[x264-devel] Re: Rate control in x264
Loren Merritt
lorenm at u.washington.edu
Tue May 22 11:11:38 CEST 2007
On Tue, 22 May 2007, Son Minh Tran wrote:
> So in order to have the x264 encoder (as a whole encoding chain) independent
> from the entropy coder, I have two choices to run x264 as followings:
> 1) ./x264 -b 4 -r 7 --mixed-refs -A all -8 -qp [0..32] -o <Output>
> <Input.yuv> <width>x<length>
> 2) ./x264 -b 4 -r 7 --mixed-refs -A all -8 -crf [0.0 ... 1.0] -o <Output>
> <Input.yuv> <width>x<length>
> I use also -r 7 (max reference frameNo) --mixed-ref (block 8x8 can use other
> RefFrame than the neighbour block in the same MB) and -A all -8 (chack all
> possible types of block) to maximize the advanced features of h264.
All good except the ranges of the options. -r goes up to 16, --qp and
--crf go up to 51 (not that I'm necessarily suggesting to use the max
values.)
> My question is still with the addition of -qp N or -crf R will I have the
> independence between the entropy coder and the function units before it.
Yes.
> By defaut, qp is set to 26. Is it mean that I already have this
> independence without explicitly specifying it at the command line.
Not anymore. Now there is no default ratecontrol mode, and you have to
specify a qp or a crf or a bitrate, otherwise x264 will refuse to encode.

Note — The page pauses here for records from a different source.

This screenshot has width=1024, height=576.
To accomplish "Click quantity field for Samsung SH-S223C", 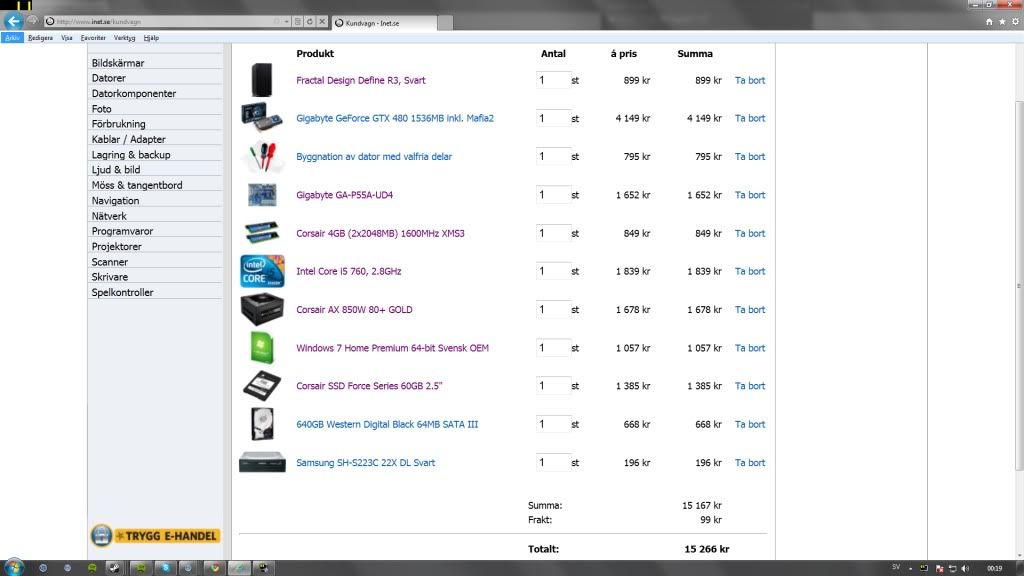I will point(553,463).
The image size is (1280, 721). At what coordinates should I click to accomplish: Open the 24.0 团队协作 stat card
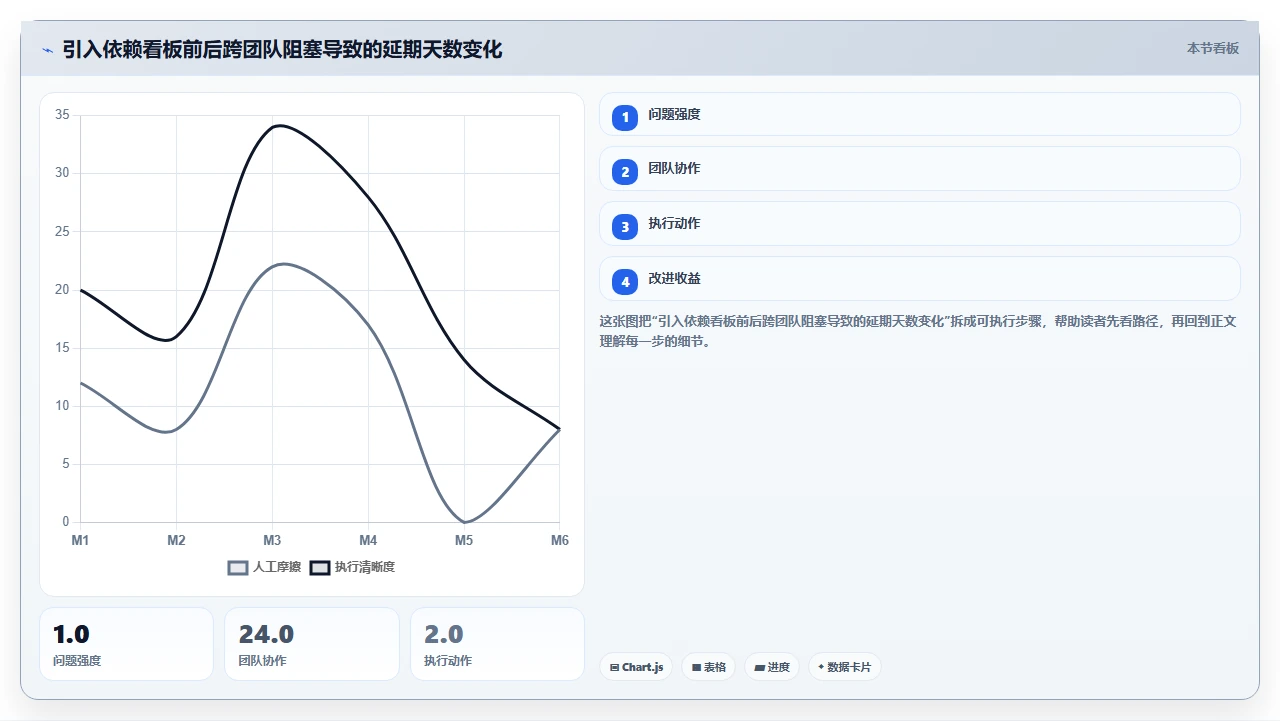pyautogui.click(x=312, y=644)
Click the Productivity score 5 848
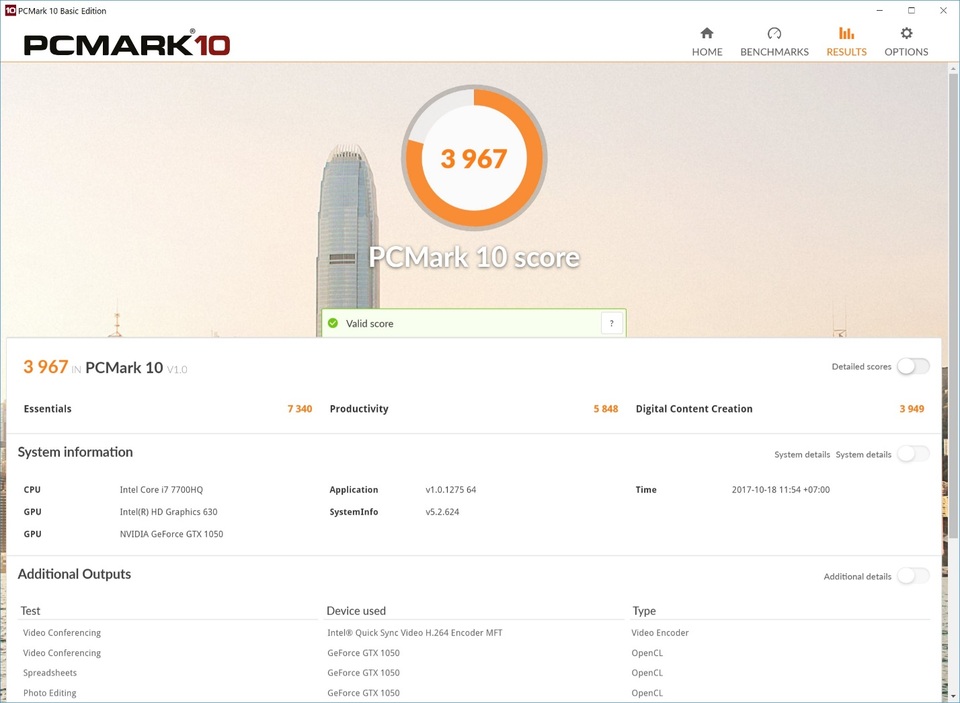Viewport: 960px width, 703px height. [605, 409]
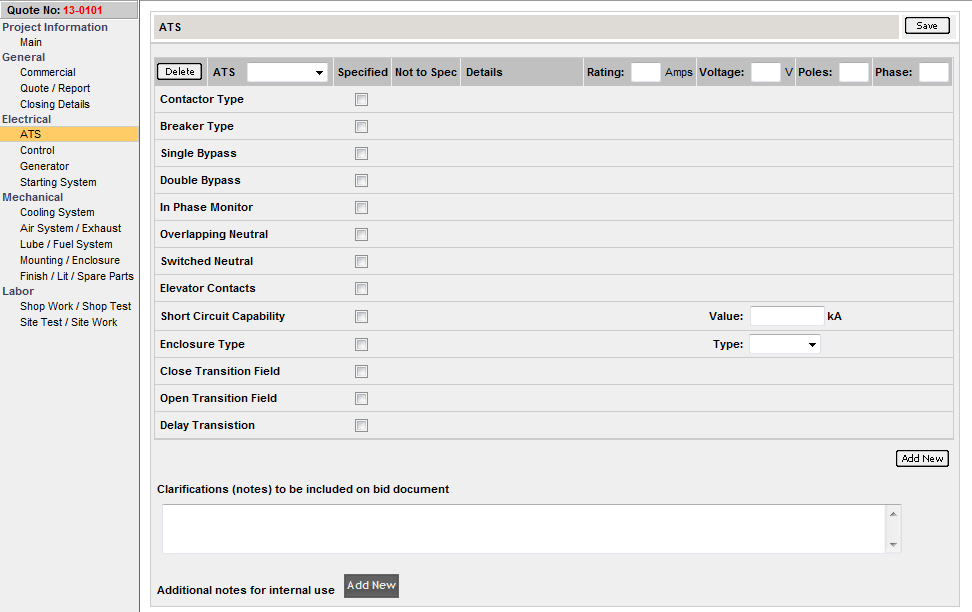Tick the Switched Neutral checkbox
Screen dimensions: 972x612
click(361, 262)
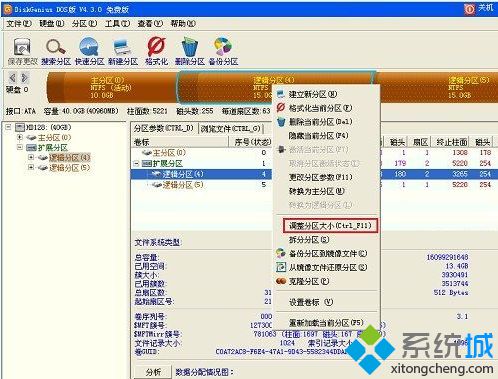
Task: Click the 保存更改 save changes icon
Action: [x=22, y=47]
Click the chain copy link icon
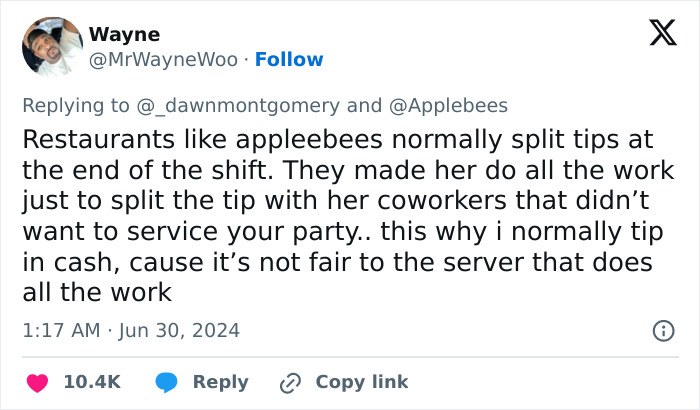This screenshot has width=700, height=410. 292,382
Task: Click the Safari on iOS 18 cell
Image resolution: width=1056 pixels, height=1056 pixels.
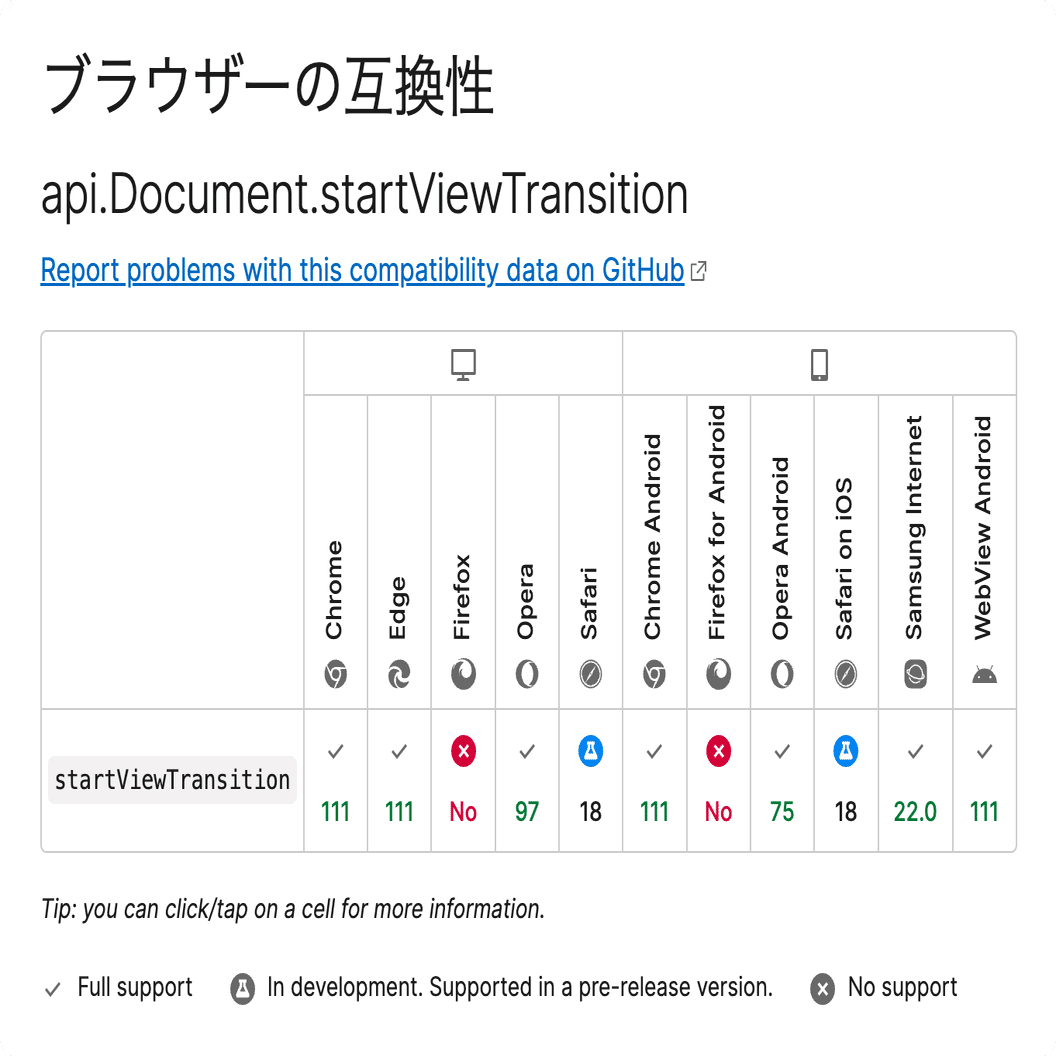Action: pyautogui.click(x=846, y=781)
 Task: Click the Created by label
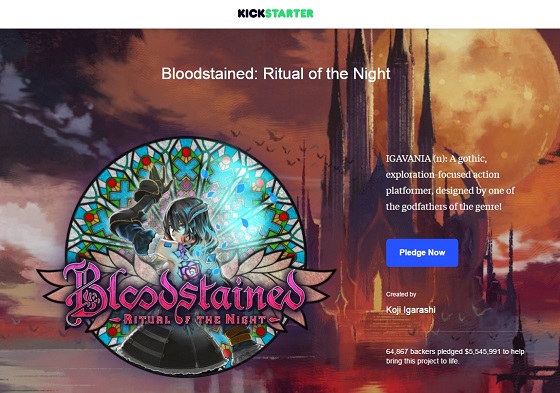point(401,294)
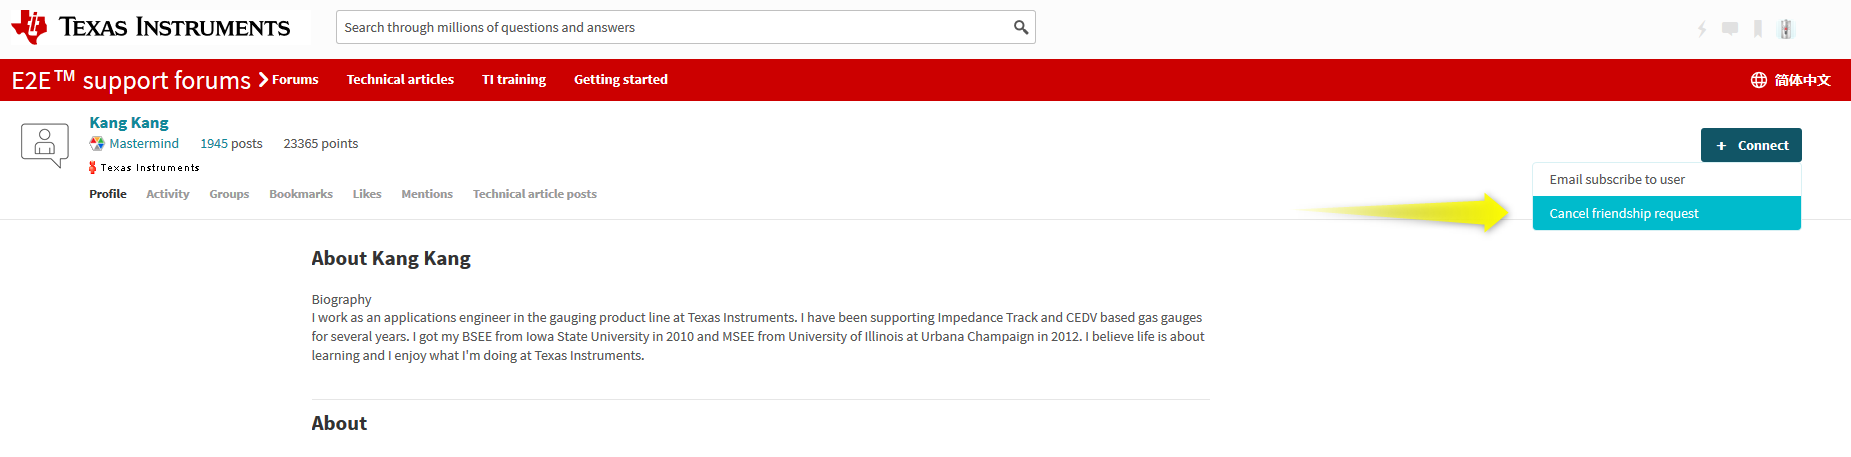Visit the TI training link

(x=514, y=80)
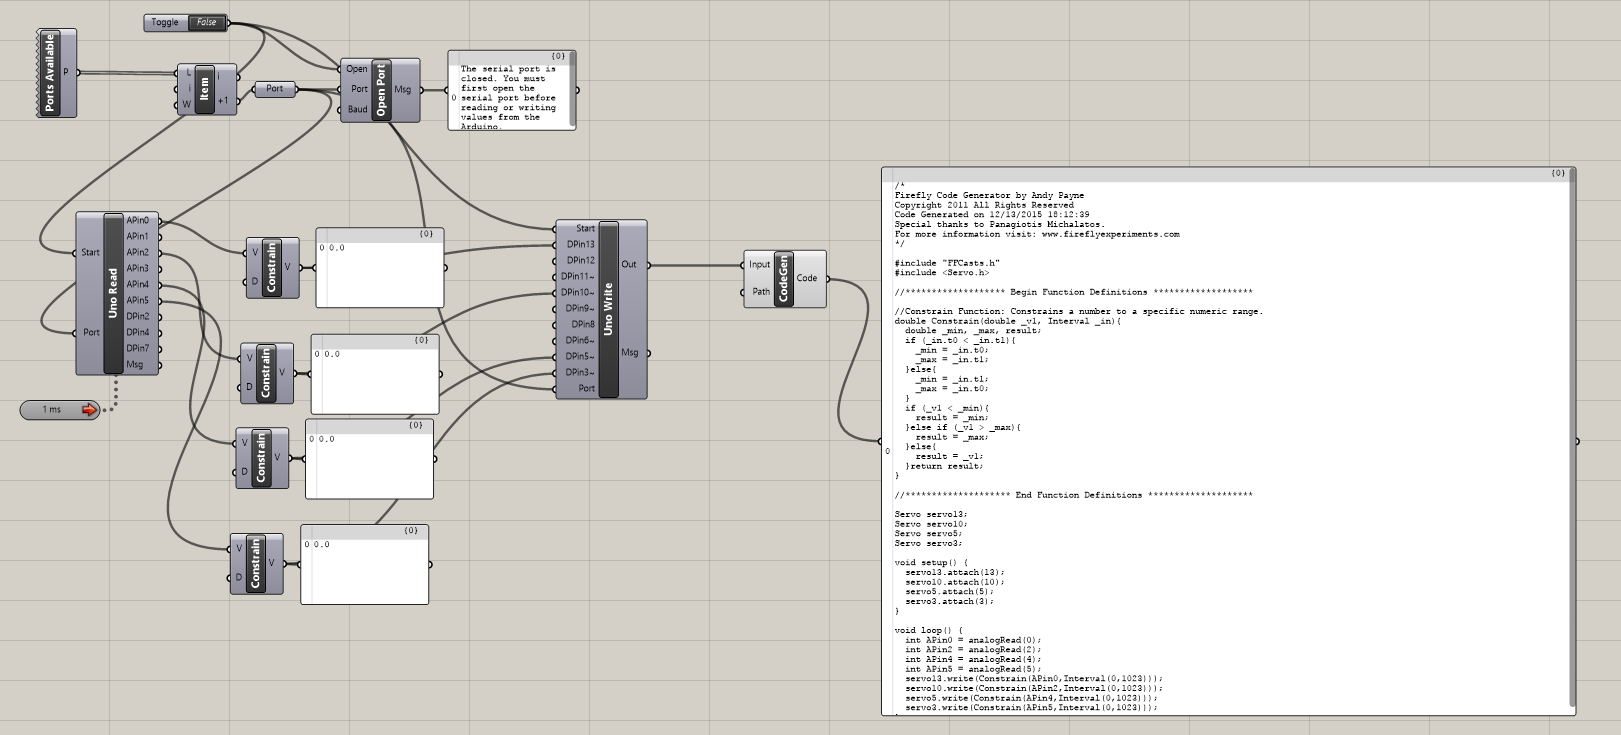Click the Port relay parameter

tap(275, 89)
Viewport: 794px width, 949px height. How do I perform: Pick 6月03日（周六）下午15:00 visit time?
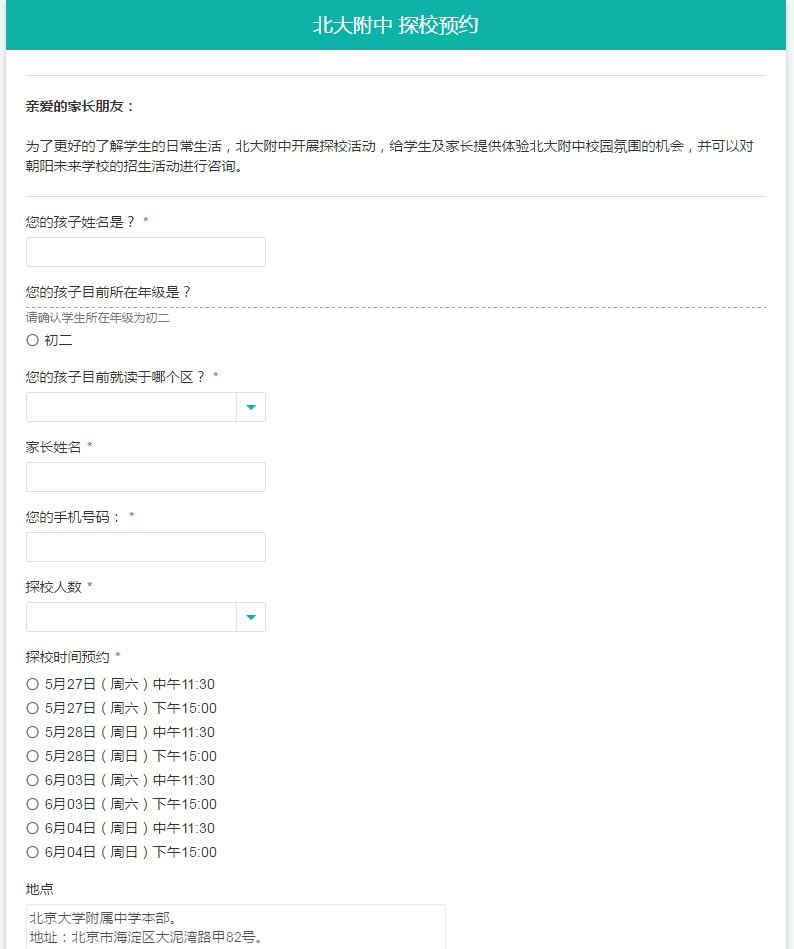[x=32, y=804]
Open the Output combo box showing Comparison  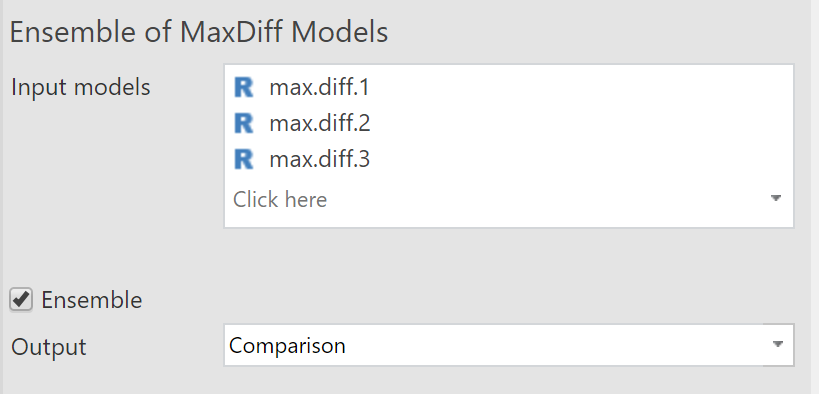509,345
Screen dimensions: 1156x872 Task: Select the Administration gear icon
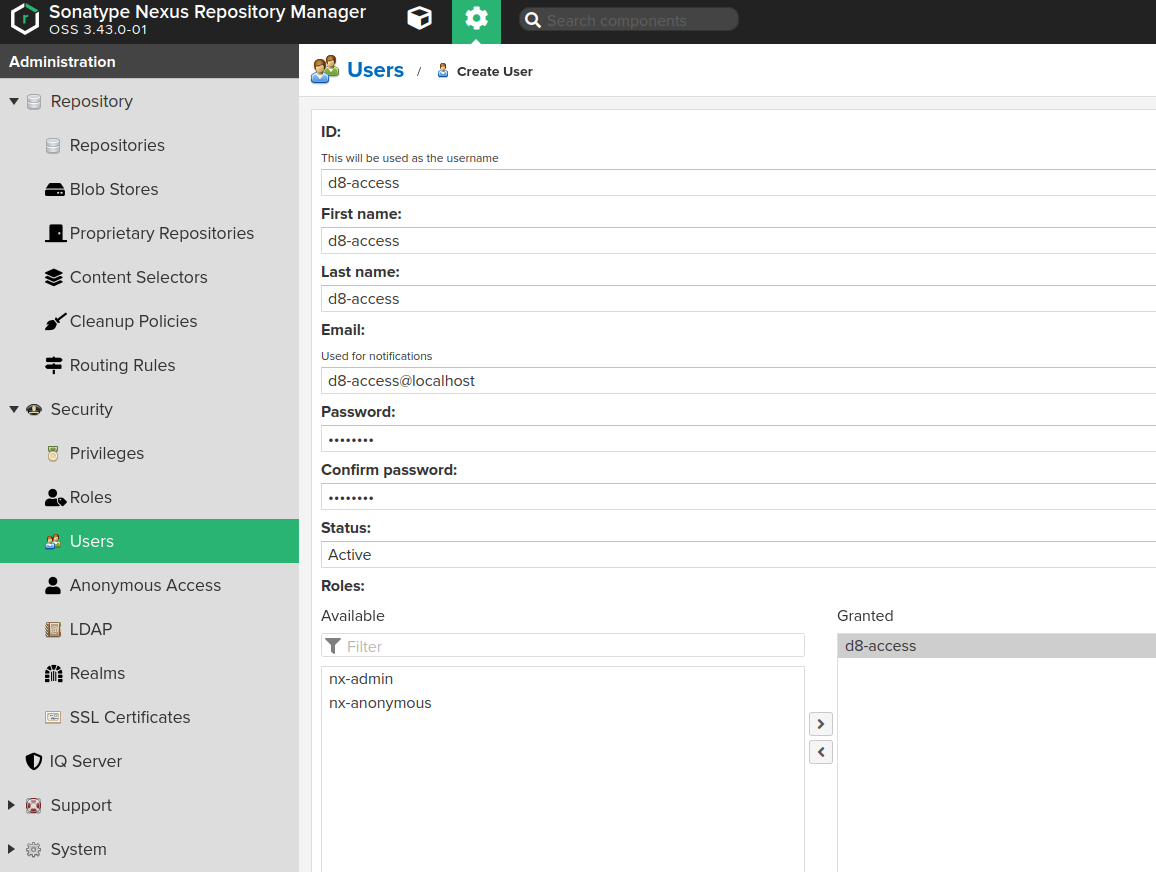(476, 20)
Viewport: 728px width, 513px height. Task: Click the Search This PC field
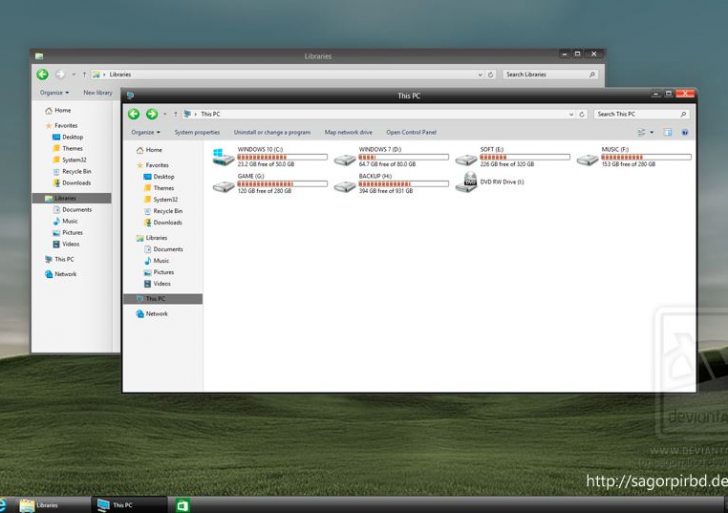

> The trellis setting (-t N) is disabled by defaut. How can I check wether the
> rate distortion optimation is off? I think here you mentioned the proper
> value of the option -m (with 7, x264 deploys the real RDO ). By defaut it
> takes value 5, is it small enough?
Yes, the defaults for -m and -t are fine for your purpose.